◆ **PAGE**
Shameless plug: I created xcnotary [1] to make command line notarization quite a bit less painful. It will poll the service and block for completion, return a non-zero failure code for CI, and will even audit your app for some common code signing issues prior to uploading it to Apple.

[1] https://github.com/akeru-inc/xcnotary

That's amazing! Thanks!

Shameless plug of my own: Last month I shared a post sharing a few thoughts on secure software redistribution, notarization, safe updates, and so on: https://henvic.dev/posts/cs-security/

> It’s so frustrating that automation and command-line is treated as almost second-class citizenship on macOS.

Sure, they're horrible, but I look at it as Apple generously creating jobs for engineers. I had a full-time job as a build engineer specializing in navigating the Lovecraftian nightmare of iOS build automation. Sure, they could've made it easy, but instead they chose to help transfer large sums of money from my family-friendly multinational megacorp employer to me. I returned the favor by using some of that money to buy their products.

This is a hilariously weird response to a valid criticism. "Yeah, internet-outages are horrible. And sure, AT&T could fix that. But instead they chose to help people to disconnect from time to time and focus more on their families, which is overall the biggest contribution a company can make to society and should be rewarded by buying more of their services"

I keep seeing this kind of other-worldly self-defense only related to Apple. Positioning a brand as an element of the users' personal identity is truly an impressive thing...

I think (though not entirely certain) the comment you're responding to was sarcastic

> Positioning a brand as an element of the users' personal identity is truly an impressive thing

Apple definitely did an impressive job at that!

I assumed it was satire.
A year or so back I wrote a little ffmpeg concatenation helper to make a friend's life easier. It was an OK shell script but it needed a config file to list all of the files that needed concatenation, and I wanted to just make a GUI that would let her add and reorder files to a list, then generate a temp file with the list (ffmpeg required the list to live in a file for some reason) and fire off the ffmpeg command to concatenate them both with and without sound.

This is apparently like a DEFCON 0 type operation to perform on a Mac requiring two guys in white lab coats to turn keys at the same time at opposite ends of the room, because there was no way to even ask for the permission to run the command if I remember right. It ended up being a case where I would be spending a ton of time to get more functionality than the command line script, so I quit. Plus it was one of those one plane ride projects.

Unless you wanted to submit this to the Mac App Store, you could have just turned off sandboxing. With that off, the only permission required would be Catalina’s permission dialogs when any app first accesses various folders (Documents, etc.), and those are automatic without needing any code in the app to request them.
I thought I could locally, but it crashed on her machine which makes me think I did it wrong. I could have kept at it but I think one debugging session on her computer would have wiped out any time savings she would have realized.

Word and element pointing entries
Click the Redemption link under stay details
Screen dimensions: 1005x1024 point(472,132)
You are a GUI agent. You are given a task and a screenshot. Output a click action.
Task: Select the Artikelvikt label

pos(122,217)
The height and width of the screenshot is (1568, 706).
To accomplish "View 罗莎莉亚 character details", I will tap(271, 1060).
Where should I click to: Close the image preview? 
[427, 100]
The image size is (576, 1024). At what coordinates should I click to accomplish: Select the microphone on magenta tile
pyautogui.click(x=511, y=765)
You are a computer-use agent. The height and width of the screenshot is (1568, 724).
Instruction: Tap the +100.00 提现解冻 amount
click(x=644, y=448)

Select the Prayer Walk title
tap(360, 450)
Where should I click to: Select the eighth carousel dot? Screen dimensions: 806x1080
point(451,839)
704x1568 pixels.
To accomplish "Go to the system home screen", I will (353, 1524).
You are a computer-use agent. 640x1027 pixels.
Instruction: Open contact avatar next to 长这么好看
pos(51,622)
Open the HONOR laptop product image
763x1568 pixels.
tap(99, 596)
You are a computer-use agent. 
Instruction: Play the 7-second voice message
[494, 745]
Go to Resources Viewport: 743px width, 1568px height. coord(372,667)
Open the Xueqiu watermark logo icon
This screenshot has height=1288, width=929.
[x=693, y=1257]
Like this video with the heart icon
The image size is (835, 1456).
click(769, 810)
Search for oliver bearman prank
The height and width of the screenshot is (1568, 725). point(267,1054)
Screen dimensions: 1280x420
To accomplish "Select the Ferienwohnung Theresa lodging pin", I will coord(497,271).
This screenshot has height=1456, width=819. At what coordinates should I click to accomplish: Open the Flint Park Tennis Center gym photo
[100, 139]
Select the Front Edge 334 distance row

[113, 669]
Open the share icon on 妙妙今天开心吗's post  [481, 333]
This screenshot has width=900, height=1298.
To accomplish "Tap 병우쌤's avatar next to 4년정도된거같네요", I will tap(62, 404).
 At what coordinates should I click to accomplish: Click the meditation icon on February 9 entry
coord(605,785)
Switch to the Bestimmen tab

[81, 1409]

◆ **WHAT TO WORK ON**
Reproduce word for word the passage of the discussion of macOS automation that opens with the words containing "Sure, they're horrible, but" and closes with "buy their products.". Draw only on the discussion of macOS automation and leave the entries aside.

◆ **RESULT**
Sure, they're horrible, but I look at it as Apple generously creating jobs for engineers. I had a full-time job as a build engineer specializing in navigating the Lovecraftian nightmare of iOS build automation. Sure, they could've made it easy, but instead they chose to help transfer large sums of money from my family-friendly multinational megacorp employer to me. I returned the favor by using some of that money to buy their products.